**INSTRUCTIONS TO FOLLOW:** From the records below, return every line containing the word "computer".

RECORDS PROVIDED Block Start

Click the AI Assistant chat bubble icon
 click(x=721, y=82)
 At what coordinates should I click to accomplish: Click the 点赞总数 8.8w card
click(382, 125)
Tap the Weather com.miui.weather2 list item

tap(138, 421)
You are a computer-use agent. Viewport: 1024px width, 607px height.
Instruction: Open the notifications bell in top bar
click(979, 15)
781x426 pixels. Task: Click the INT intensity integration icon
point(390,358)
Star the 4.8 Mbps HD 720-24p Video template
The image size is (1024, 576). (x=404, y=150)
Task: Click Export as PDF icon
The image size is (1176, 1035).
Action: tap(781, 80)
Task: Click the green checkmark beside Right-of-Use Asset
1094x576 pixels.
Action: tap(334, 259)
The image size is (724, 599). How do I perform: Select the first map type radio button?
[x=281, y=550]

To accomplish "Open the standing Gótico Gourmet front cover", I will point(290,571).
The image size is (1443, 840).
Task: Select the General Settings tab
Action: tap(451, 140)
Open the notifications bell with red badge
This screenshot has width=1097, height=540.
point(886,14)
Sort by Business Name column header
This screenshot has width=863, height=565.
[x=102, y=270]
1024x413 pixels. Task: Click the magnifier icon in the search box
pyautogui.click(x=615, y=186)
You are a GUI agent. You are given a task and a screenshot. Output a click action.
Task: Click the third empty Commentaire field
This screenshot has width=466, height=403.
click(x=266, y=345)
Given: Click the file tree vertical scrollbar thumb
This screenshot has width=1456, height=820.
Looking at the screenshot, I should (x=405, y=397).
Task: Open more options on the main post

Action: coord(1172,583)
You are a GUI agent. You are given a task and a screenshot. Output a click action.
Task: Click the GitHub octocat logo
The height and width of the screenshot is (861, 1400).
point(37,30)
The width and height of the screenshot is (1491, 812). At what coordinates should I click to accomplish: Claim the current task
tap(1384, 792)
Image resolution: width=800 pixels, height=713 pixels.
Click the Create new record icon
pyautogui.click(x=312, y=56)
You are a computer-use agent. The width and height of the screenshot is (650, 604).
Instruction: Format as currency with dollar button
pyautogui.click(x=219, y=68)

RECORDS PROVIDED Block End

**RESPONSE FOR THIS EXERCISE:**
You are a computer-use agent. Viewport: 1024px width, 607px height.
You are a computer-use agent. The width and height of the screenshot is (650, 604).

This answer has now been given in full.